In reality, no one is using `get-childitem` instead of `ls` or `dir` (both of
which are simply aliases for `get-childitem`).

------
gue5t
Don't google errors. Don't network anything that isn't explicitly requested to
be networked. Don't give any built-in affordances for HTTP or other poorly-
designed, politically-imposed protocols. I don't even know what you're talking
about with microservices, as that notion only makes sense in the context of
implementation details of RPC services ("Cloud APIs" in 2016 parlance).

A modern shell would:

\- Never use text as the interchange format, but rather keep binary
representations in memory and link all commands in a given interaction into a
single computation, doing inlining and optimization across the boundaries of
what are currently separate processes communicating via pipes/IPC.

\- Know about the structure of valid invocations of commands (essentially,
their type signature and the algebraic type structure of their parameters),
preventing any "invalid invocation" error messages a priori. Only valid
options would be permissible for tab-completion, and un-tab-completable
options would give error feedback directly without executing the program.

\- Have a principled, data-race-free alternative to the filesystem for
persistent storage of data, which maintains type information without
preventing useful generic operations like bytewise encryption.

\- Support unicode as the only character set for text.

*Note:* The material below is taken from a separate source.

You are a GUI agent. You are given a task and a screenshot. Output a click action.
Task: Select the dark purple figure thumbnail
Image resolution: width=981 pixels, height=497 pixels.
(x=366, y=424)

\- Encourage proportional fonts, so as to make box-drawing characters not work
properly. An associated UI system would permits applications to refer neither
to character cells nor pixels, but only to a graph of modifiable or immutable
values and a set of presentation hints. Platform-specific modules would
interpret these based on the capabilities of the local terminal. Full
graphical applications over SSH are trivial under this model--no more "I use a
shitty 1980's-era UI because that's the only thing I can export across the
network consistently".

\- Allow addressing both local and remote system resources (RAM, CPUs, I/O
devices) via a uniform interface, and allow dynamically attaching and
detaching these from running processes, both local and remote.

\- From a more traditional shell perspective, it seems important to support
"by" operations with good ergonomics. This is stuff like "sort all these files
_based on the output of applying this other file-accepting command to each_ "
or "filter out all paragraphs in a text file containing the string 'foo', but
only print the last seven characters of each one.".

These would be a start.

------
jhallenworld
History should be recorded in non-volatile storage immediately, not just on
clean exits (can do this in bash, but it needs to be the default).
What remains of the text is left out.